A few characteristics of “these” people.
1) They qualify the request. These folks are not suckers. They do not naively just say yes to everything. They scope out the problem and put boundaries on it:
- What does success look like?
- What is the progress so far? What is keeping it from getting done?
- Who is the decision-maker? Who else counts in this equation?
- When is it due? What are the immediate next steps?
- When does my part end, and who do I hand it off to?
- Is this something I should be doing? Are you dumping this on me?
2) They push back. Too often, we accept the status quo as inevitable. Not true. Just because she said it needs to be done this way, DOES NOT mean that is necessarily true. Challenge assumptions:
- Hmm, I am not the expert here, but seems like it is ABC. . .
- Okay, but wouldn’t we save a lot of time is he just ABC?
- Right, so without seeming rude, why didn’t you just do it?
- . . . right, but without her buy-in, this is gonna fail, right?
- Will call a quick meeting, and then decide ABC, would that work?
3) They are connected.

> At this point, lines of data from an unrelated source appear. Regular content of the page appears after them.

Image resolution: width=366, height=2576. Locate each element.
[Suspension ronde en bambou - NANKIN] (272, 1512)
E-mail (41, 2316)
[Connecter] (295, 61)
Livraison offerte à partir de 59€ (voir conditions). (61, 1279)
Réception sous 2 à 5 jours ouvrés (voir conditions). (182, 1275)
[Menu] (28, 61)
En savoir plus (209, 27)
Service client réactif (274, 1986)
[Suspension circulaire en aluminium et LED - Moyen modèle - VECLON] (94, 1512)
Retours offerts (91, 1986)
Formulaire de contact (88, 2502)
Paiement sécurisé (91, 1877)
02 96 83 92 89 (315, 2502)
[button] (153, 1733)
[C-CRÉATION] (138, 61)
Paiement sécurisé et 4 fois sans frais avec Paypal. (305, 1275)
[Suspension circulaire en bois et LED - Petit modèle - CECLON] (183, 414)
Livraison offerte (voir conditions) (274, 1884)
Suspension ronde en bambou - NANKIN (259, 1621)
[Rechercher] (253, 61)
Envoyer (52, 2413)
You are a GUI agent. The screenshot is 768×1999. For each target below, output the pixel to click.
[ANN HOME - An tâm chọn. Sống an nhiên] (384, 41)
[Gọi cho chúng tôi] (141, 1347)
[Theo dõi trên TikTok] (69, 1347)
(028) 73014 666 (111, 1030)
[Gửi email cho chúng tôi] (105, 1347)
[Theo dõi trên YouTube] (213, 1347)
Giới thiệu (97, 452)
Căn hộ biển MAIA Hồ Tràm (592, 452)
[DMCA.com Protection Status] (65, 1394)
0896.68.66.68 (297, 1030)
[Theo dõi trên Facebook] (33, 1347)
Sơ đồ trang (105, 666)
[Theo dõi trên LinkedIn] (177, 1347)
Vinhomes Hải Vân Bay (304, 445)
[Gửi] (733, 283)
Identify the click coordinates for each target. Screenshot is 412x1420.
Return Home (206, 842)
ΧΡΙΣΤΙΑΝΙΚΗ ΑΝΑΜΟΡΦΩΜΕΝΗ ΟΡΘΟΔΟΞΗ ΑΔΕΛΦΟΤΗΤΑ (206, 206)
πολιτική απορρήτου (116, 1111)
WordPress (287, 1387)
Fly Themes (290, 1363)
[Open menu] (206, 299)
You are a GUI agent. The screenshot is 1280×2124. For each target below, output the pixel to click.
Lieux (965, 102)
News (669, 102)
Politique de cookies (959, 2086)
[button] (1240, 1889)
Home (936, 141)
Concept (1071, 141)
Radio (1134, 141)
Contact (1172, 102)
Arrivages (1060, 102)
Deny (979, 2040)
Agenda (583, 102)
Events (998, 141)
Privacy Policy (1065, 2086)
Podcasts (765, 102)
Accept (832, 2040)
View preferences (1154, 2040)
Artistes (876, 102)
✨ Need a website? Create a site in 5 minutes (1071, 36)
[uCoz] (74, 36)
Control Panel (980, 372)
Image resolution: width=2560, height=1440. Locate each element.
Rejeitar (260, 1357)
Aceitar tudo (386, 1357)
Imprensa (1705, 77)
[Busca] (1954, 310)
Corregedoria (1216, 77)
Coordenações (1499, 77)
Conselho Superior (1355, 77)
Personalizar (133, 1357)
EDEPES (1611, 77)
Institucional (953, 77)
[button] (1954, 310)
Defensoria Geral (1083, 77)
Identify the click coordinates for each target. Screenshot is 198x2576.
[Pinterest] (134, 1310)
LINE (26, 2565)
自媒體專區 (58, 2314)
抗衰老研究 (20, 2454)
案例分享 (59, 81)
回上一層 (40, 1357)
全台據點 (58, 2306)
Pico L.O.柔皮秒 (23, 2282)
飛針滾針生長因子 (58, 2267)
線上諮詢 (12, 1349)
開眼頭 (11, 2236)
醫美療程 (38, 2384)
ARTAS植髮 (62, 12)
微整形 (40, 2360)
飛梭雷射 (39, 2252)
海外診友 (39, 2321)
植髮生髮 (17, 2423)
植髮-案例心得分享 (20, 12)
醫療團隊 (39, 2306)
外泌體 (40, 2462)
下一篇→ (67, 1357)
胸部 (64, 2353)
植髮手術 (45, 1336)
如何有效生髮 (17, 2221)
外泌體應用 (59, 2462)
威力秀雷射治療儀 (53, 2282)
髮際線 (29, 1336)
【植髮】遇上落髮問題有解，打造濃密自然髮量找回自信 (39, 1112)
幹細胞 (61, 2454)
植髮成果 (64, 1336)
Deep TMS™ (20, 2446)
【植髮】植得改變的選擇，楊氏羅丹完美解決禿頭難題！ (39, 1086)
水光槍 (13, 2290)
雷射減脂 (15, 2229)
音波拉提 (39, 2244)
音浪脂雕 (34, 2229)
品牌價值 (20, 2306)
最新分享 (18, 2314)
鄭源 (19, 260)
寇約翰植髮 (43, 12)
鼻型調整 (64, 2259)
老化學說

They have contacts and know who to call to get help solving the problem. Often, the most intractable problems are not ones which require MORE work, they require smarter (high-EQ) work. They are cross-functional issues which span silos. They can call in favours.
4) They like to win. The more you tell them that it is difficult, that no one was able to do it, that he will be a hero if he can do it. Dare him. Double date him. They EAT THIS STUFF UP. Remember, the head of McKinsey said the best consultants were super smart people who were a little insecure. BOOM.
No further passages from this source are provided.